Friday, October 13th, 2017

Stitched with love

Otterbein residents sew quilts for foster kids

By Tom Stankard
Photo by Mark Pummell/The Daily Standard

My Very Own Quilt founder Jessica Rudolph thanks Otterbein Senior Lifestyle Choices residents on Thursday for helping to make 3,000 quilts for children in foster care across the state.

ST. MARYS - Otterbein Senior Lifestyle Choices residents have been using their sewing skills to create 3,000 quilts for children in foster care across the state.
Led by resident Iona Hoffman, more than 30 residents for the past six years have been hard at work, constructing quilts of different sizes and colors as part of the My Very Own Quilt project.
The sewers celebrated their accomplishment on Thursday with coffee and treats.
They got involved when project representative Barbara Baker, daughter of resident Martin Fahncke, asked them to volunteer to help those in need.
"Think of all the little lives you have touched," Baker told the participants. "Hopefully these blankets are providing the comfort that they may need.

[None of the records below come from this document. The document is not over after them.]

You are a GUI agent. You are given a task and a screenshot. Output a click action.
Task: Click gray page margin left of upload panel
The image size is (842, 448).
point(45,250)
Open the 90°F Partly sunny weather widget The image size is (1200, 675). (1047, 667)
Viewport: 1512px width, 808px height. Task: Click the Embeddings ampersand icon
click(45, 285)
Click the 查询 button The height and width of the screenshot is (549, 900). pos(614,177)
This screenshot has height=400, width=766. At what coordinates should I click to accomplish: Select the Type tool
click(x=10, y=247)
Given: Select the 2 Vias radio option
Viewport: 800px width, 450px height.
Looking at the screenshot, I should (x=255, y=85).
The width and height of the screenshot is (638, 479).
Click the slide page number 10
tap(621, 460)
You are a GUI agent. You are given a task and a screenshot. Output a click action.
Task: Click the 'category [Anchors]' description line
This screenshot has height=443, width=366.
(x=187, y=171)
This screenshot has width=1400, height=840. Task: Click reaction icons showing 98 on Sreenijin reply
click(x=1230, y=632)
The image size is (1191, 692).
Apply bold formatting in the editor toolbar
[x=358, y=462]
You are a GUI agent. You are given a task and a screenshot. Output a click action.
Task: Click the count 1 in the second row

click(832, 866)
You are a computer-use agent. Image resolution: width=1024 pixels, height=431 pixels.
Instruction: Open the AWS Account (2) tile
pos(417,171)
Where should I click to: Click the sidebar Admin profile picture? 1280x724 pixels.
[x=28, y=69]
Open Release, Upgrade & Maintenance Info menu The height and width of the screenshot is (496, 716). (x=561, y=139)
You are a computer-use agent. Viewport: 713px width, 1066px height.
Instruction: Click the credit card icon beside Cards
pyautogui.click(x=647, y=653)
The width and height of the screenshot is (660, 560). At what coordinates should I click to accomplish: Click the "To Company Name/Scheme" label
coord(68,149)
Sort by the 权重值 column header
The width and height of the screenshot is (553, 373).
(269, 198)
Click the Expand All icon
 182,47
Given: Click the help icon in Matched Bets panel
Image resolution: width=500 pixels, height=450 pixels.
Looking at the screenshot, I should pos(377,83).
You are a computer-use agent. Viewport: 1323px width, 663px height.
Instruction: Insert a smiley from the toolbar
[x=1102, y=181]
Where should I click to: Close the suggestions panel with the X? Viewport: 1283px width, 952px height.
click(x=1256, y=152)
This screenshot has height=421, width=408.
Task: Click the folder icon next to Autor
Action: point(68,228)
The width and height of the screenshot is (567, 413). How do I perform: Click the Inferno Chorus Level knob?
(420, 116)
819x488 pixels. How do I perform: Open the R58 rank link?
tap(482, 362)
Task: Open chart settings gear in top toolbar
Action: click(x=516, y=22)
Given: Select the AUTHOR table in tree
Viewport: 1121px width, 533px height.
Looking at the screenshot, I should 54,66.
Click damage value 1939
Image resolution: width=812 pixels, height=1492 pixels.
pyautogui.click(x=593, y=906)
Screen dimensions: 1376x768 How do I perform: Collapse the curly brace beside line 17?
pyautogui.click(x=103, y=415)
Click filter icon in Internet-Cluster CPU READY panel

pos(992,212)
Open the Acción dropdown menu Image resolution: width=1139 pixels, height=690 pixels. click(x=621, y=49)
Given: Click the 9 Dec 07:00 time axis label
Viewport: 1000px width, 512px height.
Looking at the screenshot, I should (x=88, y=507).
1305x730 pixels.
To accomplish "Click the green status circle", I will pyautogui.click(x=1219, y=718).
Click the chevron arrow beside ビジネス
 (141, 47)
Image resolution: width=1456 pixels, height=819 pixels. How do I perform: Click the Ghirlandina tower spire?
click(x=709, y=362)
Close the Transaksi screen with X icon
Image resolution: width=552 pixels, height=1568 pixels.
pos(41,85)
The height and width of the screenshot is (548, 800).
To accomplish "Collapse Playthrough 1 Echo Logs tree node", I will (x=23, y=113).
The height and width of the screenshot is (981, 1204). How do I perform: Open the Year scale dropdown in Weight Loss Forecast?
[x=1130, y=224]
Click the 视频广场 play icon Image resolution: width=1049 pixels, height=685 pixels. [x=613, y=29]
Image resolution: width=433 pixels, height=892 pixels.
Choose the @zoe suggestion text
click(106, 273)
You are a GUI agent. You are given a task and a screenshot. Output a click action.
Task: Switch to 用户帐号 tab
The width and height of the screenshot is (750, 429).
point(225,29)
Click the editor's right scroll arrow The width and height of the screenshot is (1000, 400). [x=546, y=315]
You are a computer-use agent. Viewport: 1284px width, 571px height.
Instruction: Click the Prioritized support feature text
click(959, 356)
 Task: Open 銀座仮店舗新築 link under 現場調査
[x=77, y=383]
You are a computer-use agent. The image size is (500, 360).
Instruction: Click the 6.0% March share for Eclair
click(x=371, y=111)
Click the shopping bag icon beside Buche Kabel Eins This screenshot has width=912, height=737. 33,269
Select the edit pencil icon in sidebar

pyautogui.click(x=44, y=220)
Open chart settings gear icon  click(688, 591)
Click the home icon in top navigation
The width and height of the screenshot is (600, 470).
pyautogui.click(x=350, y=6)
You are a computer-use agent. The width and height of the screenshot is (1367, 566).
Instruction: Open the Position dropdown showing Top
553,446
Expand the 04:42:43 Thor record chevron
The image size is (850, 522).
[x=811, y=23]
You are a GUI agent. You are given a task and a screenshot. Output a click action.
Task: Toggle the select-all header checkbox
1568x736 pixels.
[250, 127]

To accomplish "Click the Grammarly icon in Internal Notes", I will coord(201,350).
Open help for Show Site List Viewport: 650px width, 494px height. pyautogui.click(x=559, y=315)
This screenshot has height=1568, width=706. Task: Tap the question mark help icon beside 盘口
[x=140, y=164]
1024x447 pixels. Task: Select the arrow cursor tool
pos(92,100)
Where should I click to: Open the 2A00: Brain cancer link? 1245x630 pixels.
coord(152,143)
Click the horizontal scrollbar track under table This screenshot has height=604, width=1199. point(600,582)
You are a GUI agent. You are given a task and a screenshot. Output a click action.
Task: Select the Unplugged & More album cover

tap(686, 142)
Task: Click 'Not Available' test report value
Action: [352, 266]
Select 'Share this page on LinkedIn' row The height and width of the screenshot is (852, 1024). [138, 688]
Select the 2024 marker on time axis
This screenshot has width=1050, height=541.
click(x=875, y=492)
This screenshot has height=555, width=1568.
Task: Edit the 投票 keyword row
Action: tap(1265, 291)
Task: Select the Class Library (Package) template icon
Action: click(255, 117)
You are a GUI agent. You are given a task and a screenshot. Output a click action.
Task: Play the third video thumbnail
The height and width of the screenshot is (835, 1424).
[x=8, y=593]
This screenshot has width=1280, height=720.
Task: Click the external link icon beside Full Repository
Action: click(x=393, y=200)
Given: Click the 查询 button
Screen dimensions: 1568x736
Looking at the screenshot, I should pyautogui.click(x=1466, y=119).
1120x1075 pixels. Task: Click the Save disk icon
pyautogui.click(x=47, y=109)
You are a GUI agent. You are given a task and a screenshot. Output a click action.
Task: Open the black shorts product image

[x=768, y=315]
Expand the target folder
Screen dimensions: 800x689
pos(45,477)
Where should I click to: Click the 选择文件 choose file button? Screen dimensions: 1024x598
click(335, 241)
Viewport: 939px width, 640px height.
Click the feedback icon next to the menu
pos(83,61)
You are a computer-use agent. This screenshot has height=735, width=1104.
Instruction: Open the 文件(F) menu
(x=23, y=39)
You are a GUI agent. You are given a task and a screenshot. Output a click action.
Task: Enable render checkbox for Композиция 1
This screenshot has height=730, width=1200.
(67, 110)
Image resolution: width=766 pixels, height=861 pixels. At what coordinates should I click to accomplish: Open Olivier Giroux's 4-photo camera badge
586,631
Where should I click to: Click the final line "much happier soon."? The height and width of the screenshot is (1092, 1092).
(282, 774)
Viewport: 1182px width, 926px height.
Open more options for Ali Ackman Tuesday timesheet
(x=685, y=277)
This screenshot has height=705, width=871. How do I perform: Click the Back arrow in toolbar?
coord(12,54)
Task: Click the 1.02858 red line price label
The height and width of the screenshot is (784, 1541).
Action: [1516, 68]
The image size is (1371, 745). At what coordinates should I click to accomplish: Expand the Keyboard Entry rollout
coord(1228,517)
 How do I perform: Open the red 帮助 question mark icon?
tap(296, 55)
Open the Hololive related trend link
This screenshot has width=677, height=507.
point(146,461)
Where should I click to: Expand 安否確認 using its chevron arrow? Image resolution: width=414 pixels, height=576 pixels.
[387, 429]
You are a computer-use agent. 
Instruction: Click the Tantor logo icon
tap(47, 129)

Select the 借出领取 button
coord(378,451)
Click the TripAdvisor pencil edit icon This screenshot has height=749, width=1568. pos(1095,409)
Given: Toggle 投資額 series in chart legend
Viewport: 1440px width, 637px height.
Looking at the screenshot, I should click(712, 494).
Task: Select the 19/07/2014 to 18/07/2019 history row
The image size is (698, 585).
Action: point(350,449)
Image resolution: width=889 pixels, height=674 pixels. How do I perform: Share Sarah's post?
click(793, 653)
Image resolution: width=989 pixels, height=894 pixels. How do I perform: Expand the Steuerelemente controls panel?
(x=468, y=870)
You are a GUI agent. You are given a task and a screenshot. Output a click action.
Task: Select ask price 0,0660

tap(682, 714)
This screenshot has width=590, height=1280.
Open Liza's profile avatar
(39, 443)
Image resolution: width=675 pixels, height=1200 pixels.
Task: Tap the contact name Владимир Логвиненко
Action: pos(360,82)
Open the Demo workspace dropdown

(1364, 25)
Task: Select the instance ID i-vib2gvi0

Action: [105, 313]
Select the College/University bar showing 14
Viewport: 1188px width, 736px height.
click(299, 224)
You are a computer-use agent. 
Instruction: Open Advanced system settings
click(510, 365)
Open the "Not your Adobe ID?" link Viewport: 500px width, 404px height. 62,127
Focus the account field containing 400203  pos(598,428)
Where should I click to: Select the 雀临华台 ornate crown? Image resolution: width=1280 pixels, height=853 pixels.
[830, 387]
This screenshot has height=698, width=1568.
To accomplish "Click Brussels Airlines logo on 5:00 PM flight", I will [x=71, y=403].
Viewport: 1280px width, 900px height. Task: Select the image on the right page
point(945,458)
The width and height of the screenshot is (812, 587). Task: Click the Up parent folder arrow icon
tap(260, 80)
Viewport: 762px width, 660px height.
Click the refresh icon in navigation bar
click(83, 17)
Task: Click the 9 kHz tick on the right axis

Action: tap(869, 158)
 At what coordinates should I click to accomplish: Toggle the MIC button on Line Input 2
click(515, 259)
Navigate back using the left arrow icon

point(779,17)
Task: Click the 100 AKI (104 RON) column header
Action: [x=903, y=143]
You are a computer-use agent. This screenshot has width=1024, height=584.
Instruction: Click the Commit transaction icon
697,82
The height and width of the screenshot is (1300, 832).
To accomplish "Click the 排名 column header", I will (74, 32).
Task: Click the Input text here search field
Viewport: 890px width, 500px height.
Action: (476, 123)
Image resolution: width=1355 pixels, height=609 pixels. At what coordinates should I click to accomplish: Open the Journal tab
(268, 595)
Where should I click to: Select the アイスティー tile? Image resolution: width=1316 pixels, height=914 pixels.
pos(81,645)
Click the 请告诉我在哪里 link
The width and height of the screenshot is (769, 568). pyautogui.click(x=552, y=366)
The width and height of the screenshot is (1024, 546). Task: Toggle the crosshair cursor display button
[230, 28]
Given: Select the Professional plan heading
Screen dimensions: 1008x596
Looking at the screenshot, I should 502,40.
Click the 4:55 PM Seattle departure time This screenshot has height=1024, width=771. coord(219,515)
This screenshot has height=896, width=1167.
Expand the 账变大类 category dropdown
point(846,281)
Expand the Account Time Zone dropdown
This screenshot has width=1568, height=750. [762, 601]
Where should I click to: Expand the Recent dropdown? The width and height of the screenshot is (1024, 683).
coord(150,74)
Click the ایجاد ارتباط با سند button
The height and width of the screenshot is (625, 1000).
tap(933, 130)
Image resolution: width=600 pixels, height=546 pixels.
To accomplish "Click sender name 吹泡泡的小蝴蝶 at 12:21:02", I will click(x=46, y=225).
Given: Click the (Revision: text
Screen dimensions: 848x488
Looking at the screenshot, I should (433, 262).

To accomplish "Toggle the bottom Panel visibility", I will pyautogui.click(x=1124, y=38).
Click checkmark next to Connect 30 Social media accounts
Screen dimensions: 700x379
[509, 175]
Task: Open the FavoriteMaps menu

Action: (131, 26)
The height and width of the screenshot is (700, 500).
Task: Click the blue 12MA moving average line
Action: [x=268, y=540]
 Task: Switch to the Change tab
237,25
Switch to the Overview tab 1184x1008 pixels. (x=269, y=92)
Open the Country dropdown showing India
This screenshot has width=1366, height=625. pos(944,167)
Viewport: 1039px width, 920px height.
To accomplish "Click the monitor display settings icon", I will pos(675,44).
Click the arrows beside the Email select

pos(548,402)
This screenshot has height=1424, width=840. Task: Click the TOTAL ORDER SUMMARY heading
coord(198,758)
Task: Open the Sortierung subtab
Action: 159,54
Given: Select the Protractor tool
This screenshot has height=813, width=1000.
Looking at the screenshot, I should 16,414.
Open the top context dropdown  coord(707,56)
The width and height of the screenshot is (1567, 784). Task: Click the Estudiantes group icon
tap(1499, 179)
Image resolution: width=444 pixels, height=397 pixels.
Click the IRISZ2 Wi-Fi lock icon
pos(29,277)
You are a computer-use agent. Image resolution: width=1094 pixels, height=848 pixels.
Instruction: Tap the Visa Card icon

I know you have put your heart and soul into these blankets. It's a little reminder that someone outside of their disgruntled family might show a little love to them."
Project Founder and CEO Jessica Rudolph of Dublin said she started the project 19 years ago when she was knitting a blanket in her nursery. Her own children at the time were sleeping in their cribs with their blankets.
"I thought, 'Who could I give this to?' I decided I wanted to give this to a child in foster care," Rudolph said. "I've always heard they didn't have very much."
Every night, she continued working on the blanket and eventually gave it to a foster-care child on Christmas. Wanting to give more, she asked her friends and family to make a blanket and the project has grown from there.
About 11,000 kids in Ohio were in foster care a year ago, she said. That number has since grown to 15,000 kids because of the opioid epidemic. Her project so far has made more than 100,000 blankets for kids placed in foster care.
Hoffman has been sewing blankets for local foster children for the past four years.
"It gives you a feeling of satisfaction that you're helping somebody," she said. "My heart goes with every blanket, every single one."   
Every quilt made includes a tag made by prison inmates where kids can write their name.
"In foster care, when they're allowed to write their name, it's a permanent action written in permanent marker," Rudolph said. "It says, 'It's mine.' "
Auglaize County Department of Job and Family Services employee Denise Kantner told the Otterbein residents the foster children love the quilts and told a story of one child who always keeps it close to her.
She said a police department in Auglaize County called child services in 2016 about a 3-year-old girl they found who was looking for her mother and wearing only a T-shirt and underwear.
"We gave that girl a quilt," Kantner said. "She really appreciated the nice, soft blanket that was pink with purple flowers on it. She loves it and still carries it everywhere."
Other children have received blankets and like to snuggle with them, carry them around or keep them on their beds, Kantner said.
Mercer County Job and Family Services Administrator Jason Cupp said the blankets are a sign that someone loves and cares for them after they are coming from a situation in which they were abused or neglected.
"Physically, it can give you warmth," he said. "It can also give you emotional warmth through the love that can warm a child while they're in probably the darkest place they have ever been."
The blankets also give the children a sense of security, he added.
"The children and I thank you. I hope to be here next year when we make 5,000 blankets."